'Grim' outlook for US hostage in Saudi Arabia

SECURITY forces were desperately hunting yesterday for a US hostage facing death within hours at the hands of terrorists in Saudi Arabia.

'Grim' outlook for US hostage in Saudi Arabia

The outlook for defence contractor Paul Johnson was "grim", according to a US senator who held emergency talks with a Saudi official.

The hostage-takers gave their captive 72 hours to live, from Wednesday, unless al-Qaida hostages were released and westerners left the Arab Peninsula.

Hostage rescue experts have been called in by the authorities in Saudi Arabia.

Security forces there raided a house and mosque in the capital Riyadh yesterday but found no sign of 49-year-old Mr Johnson.

Two senators from Mr Johnson's home state of New Jersey, Frank Lautenberg and Jon Corzine, held crisis talks with Adel al-Jubeir, the foreign policy adviser to Saudi Crown Prince Abdullah.

Speaking after the meeting Mr Lautenberg said: "It's grim."

He said the Saudi authorities said they were "doing everything humanly possible" to rescue Mr Johnson.

He indicated he was not optimistic there would be a successful ending to the hostage crisis.

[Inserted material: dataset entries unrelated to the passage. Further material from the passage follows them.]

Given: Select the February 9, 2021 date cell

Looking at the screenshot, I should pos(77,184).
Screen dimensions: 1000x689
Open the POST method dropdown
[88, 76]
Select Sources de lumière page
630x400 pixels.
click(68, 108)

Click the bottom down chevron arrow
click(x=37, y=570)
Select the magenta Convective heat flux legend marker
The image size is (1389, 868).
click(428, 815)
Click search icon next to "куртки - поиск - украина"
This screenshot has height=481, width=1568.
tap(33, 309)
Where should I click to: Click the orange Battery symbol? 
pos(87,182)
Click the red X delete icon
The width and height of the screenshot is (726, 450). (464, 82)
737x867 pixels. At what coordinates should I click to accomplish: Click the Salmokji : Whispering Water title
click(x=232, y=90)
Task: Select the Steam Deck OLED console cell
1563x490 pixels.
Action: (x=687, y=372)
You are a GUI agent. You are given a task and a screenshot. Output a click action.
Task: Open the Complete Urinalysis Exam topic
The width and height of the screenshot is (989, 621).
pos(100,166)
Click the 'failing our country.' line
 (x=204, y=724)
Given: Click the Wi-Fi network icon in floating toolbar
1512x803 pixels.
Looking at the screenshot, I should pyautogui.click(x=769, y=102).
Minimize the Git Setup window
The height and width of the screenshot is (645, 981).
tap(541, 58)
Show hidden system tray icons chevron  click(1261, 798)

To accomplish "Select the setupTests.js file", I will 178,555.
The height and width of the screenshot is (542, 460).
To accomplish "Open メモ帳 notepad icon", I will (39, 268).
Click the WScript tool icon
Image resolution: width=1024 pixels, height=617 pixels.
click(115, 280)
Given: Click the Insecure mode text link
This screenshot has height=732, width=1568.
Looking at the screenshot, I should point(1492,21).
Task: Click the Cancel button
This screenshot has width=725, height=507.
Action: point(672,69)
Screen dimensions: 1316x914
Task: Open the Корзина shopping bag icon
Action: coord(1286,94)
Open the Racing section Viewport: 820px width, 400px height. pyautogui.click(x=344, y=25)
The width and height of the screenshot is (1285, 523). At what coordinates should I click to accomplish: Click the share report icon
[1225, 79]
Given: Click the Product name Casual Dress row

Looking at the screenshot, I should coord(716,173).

Yesterday Mr Johnson's family begged the kidnappers to set him free. In a tearful live television appeal Paul Johnson's son, also called Paul, appealed to the Saudi authorities to intervene. He broke down as he pleaded for his father's life.

Mr Johnson, who worked in Saudi Arabia as a helicopter engineer was shown on Tuesday on an Islamic extremist website blindfolded and in the custody of gunmen. "I'm an American out of the US. I work on an Apache helicopter," he said.

He spoke for 25 seconds on the four-and-a-half- minute video recording.

A masked man armed with an automatic weapon identified himself as Abdul Aziz al-Muqrin, the self-proclaimed military leader of al-Qaida in Saudi Arabia.